Differential expression levels between normal and cancer tissue pairs, for genes and TEs, were evaluated by comparing distributions of log10 transformed RNA-seq expression levels characterized as described above. The statistical significance levels of the observed differential expression between normal and cancer pairs were evaluated by comparing these distributions using the non-parametric Kolmogorov-Smirnov test. Statistical comparisons were done separately for each tissue (cancer) type: breast invasive carcinoma, head and neck squamous cell carcinoma and lung adenocarcinoma.

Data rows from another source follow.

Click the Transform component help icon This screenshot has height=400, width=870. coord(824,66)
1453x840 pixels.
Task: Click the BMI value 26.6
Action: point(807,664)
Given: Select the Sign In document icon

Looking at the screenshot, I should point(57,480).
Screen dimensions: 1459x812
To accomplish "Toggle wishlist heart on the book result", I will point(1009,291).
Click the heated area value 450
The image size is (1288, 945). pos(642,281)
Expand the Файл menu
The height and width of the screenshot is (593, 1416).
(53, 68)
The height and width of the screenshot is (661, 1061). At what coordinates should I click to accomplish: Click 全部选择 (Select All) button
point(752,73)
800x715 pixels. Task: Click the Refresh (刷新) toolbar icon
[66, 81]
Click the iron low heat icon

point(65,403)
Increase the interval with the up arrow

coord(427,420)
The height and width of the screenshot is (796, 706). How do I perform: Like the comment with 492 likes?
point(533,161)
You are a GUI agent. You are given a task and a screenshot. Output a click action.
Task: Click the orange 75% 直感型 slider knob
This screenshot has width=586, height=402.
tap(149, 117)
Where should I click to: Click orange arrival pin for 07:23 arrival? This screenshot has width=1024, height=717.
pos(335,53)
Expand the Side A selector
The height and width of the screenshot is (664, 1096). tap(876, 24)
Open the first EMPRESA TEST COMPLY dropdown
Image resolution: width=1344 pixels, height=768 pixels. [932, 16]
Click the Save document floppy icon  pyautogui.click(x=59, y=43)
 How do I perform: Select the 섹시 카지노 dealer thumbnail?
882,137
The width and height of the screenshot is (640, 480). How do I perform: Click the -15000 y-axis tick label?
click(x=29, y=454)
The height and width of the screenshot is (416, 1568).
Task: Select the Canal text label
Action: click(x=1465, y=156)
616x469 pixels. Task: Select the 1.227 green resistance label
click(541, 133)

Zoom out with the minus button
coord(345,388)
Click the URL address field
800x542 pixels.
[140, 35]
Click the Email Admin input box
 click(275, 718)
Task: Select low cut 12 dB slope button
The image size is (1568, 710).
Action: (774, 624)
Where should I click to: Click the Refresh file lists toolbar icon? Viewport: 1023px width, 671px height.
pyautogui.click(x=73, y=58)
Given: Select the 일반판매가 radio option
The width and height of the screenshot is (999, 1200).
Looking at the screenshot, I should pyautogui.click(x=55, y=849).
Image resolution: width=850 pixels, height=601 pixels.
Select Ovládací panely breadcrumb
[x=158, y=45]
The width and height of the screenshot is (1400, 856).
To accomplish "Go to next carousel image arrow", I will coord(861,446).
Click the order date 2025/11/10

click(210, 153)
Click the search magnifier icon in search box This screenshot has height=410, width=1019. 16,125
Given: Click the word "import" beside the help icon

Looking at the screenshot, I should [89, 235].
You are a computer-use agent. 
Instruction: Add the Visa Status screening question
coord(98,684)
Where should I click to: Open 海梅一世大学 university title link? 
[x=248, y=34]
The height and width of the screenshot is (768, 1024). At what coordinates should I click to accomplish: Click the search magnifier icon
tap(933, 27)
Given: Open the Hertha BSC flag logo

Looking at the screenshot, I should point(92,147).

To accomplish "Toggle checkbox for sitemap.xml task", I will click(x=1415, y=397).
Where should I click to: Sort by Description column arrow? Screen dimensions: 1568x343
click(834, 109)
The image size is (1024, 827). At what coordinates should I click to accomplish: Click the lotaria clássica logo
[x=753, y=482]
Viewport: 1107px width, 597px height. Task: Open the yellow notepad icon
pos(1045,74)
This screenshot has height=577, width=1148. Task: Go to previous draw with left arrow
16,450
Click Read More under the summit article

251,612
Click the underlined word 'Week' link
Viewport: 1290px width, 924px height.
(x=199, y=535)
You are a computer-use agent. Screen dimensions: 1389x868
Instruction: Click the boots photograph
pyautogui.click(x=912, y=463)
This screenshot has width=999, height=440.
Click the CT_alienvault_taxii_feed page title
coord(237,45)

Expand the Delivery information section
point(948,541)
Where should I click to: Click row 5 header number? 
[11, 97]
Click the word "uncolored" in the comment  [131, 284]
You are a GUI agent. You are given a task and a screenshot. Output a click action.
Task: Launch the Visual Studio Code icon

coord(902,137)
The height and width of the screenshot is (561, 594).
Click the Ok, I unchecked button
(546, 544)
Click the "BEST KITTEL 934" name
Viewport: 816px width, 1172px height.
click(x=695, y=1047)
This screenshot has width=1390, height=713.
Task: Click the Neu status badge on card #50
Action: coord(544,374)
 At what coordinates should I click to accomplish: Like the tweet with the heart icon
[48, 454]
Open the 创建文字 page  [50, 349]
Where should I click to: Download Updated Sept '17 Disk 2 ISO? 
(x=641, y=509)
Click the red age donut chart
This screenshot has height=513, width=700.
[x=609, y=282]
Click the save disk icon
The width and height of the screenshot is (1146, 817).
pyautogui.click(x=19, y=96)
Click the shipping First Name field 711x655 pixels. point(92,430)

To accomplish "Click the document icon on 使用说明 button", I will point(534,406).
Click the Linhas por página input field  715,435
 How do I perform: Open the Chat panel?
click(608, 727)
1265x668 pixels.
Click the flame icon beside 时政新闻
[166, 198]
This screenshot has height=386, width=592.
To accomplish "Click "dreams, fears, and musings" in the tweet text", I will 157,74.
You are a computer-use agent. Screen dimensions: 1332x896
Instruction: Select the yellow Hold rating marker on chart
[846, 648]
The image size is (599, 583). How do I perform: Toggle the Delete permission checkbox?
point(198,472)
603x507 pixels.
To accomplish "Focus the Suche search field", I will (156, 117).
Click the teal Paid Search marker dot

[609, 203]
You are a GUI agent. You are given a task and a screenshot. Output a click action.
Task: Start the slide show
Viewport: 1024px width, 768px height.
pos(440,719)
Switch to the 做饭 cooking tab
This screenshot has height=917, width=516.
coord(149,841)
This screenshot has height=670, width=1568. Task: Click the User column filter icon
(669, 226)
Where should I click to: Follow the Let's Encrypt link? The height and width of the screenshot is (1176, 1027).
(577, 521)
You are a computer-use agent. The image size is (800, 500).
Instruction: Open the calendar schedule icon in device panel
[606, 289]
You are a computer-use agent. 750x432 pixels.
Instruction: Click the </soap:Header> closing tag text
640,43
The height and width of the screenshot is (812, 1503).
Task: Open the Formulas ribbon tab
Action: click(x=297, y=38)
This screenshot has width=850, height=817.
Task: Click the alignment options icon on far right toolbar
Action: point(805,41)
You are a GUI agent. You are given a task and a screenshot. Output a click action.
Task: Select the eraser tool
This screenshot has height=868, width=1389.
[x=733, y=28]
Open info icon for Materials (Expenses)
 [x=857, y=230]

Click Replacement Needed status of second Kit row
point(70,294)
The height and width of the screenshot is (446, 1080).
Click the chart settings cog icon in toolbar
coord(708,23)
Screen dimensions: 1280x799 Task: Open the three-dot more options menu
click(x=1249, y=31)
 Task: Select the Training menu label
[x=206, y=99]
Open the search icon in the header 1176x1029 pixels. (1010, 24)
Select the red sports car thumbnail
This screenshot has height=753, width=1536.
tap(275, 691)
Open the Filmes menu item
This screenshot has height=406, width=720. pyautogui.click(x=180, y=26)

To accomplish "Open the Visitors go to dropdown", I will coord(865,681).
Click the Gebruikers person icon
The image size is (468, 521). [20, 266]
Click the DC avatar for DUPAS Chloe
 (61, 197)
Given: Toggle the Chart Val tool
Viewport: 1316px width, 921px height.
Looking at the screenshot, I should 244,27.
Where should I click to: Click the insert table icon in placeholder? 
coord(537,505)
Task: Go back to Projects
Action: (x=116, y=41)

Transposable element insertion detection
The genomic locations of novel TE insertions from matched normal and primary tumor tissue samples were predicted based on discordant read-pair mapping of DNA-seq data (Ewing, 2015) (Table 2). A scheme of our TE insertion detection analysis pipeline is shown in Supplementary Figure 2. DNA-seq BAM files were realigned according to GATK's standard indel realignment method (Van der Auwera et al., 2013) to facilitate TE insertion detection. The programs MELT (Sudmant et al., 2015) and Mobster (Thung et al., 2014) were used together for TE insertion detection. These two programs were selected owing to their previously demonstrated superior performance for human TE insertion detection (Rishishwar et al., 2016). Only TE insertion sites that were found by both methods (i.e., the intersection of the predictions) were used for subsequent analysis. TE insertion predictions made by the individual programs were considered to represent the same insertion if they were found within ±100 bp of each other. An additional filtering step was applied based on the number of mapped sequence reads (coverage) that support each TE insertion prediction. Only predictions with a minimum coverage of 5 reads and a maximum coverage of 4X the average sequencing depth of the sample were used for subsequent analysis. These upper and lower cut-off thresholds were empirically chosen based on the observed distributions of the numbers of discordant mapped read pairs used to call individual TE insertions. Read count distributions were computed individually for each program (MELT, Mobster) used and for each sample (Supplementary Figure 3). The resulting distributions were typically bimodal with a lower peak (i.e., with lower read count support) that we considered to be enriched for potential false positive TE insertion calls. The lower cut-off threshold of 5 reads was chosen to minimize such false positives, and the upper cut-off threshold was chosen to remove calls made in genomic regions that show anomalously high numbers of mapped reads, which tend to be enriched for ambiguously mapped reads.
Table 2
| Participant ID | TE insertions in matched normal tissue | TE insertions in tumor primary tissue | ||||||
|---|---|---|---|---|---|---|---|---|
| Alu | SVA | L1 | Total | Alu | SVA | L1 | Total | |
| Breast 1 | 913 | 28 | 127 | 1069 | 853 | 33 | 110 | 997 |
| Breast 2 | 1004 | 21 | 121 | 1147 | 1160 | 54 | 143 | 1358 |
| Breast 3 | 1012 | 63 | 139 | 1215 | 952 | 60 | 136 | 149 |
| Head 1 | 984 | 72 | 140 | 1197 | 741 | 66 | 107 | 915 |
| Head 2 | 945 | 25 | 131 | 1102 | 832 | 26 | 138 | 997 |
| Head 3 | 860 | 36 | 108 | 1005 | 819 | 41 | 112 | 973 |
| Lung 1 | 716 | 29 | 92 | 838 | 780 | 36 | 113 | 930 |
| Lung 2 | 806 | 25 | 103 | 935 | 701 | 20 | 94 | 816 |
| Lung 3 | 856 | 21 | 110 | 988 | 746 | 14 | 100 | 861 |
Numbers of MELT and Mobster predicted TE insertions in matched normal (N) and primary tumor (T) samples across 9 individuals.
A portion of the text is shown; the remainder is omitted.